Hepatofugal Portal Venous Flow on Doppler US in Patients Following Liver Transplantation: Is it Always a Sign of the Life-Threatening Complication?

  • Dr Woo Kyoung Jeong, Hanayng University Kuri Hospital, Hanyang University College of Medicine, Korea
  • Dr Kyoung Won Kim, Asan Medical Center, University of Ulsan College of Medicine, Korea, Democratic People's Rep
  • Dr Pyo Nyun Kim, Asan Medical Center, University of Ulsan College of Medicine, Korea
  • Dr Gi Won Song, Asan Medical Center, University of Ulsan College of Medicine, Korea
  • Dr Shin Hwang, Asan Medical Center, University of Ulsan College of Medicine, Korea
  • Dr Sung Gyu Lee, Asan Medical Center, University of Ulsan College of Medicine, Korea
  • Purpose: To categorize hepatofugal portal flow (HFPF) on Doppler US in patients following liver transplantation (LT) according to presumed causes based on radiologic and pathologic findings, and to investigate clinical significance.

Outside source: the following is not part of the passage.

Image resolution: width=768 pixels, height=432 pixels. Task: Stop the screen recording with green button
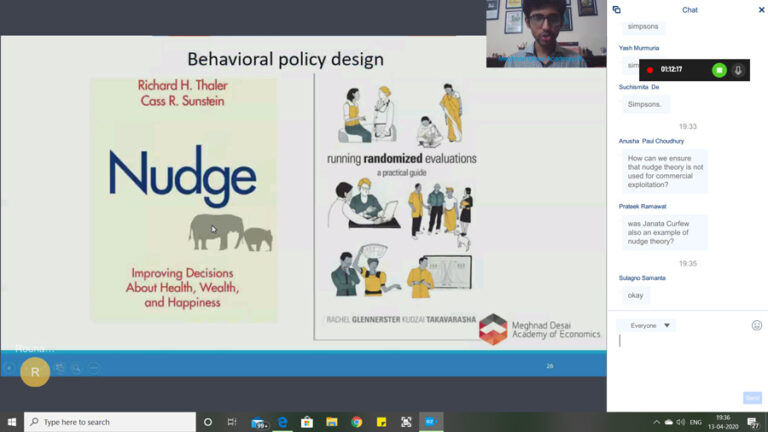coord(718,70)
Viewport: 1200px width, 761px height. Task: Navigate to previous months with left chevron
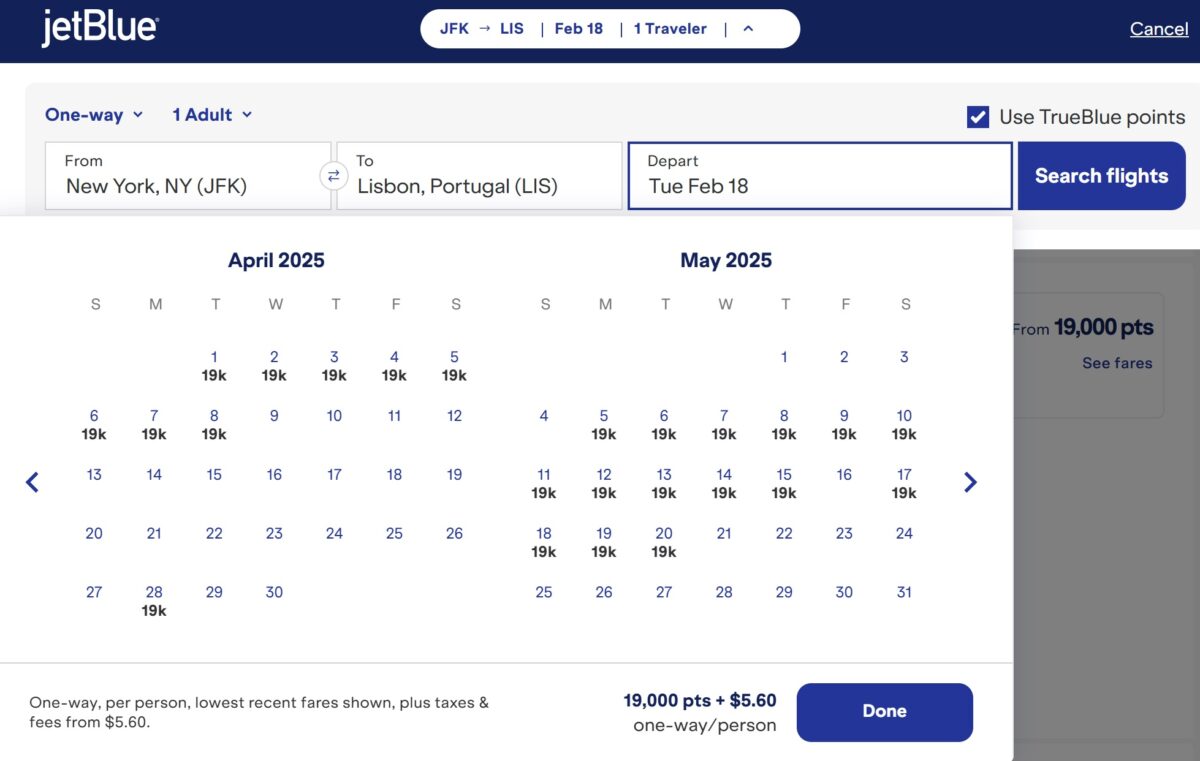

    Materials and Methods: We searched database of LT recipients in our institution. After review of radiological and pathological reports, we found 30 patients in whom Doppler US revealed HFPF, and classified into three groups: A, hepatic inflow; B, hepatic outflow; C, parenchymal abnormalities. We also categorized Doppler pattern into 1) continuously HFPF (pattern 1), 2) to-and-fro pattern of which overall amount of hepatofugal larger than hepatopetal (pattern 2), 3) to-and-fro pattern of which hepatofugal smaller than hepatopetal (pattern 3). We investigated clinical features and Doppler pattern in each group,
    Results: In patients classified as group A, presumed cause was portal insufficiency (n=8). In group B, it was hepatic outflow obstruction at anastomosis (n=4) and post-anastomotic problems such as tricuspid regurgitation or high central venous pressure (n=4). In group C, it was acute rejection (n=6), hepatocytic necrosis (n=5), and liver cirrhosis (n=1). Two patients without obvious cause who improved spontaneously classified to miscellaneous. Sixteen (53%) of the patients with HFPF improved with medical treatment, 7 (23%) improved after intervention or surgery, and other 7 were dead. Mortality of group C was 33.3%, which was the highest value among three groups. About Doppler pattern, four patients who showed pattern 1 were dead.
    Conclusion: HFPF reflects various pathologic conditions after LT, and its clinical significance is also diverse depending on the causes.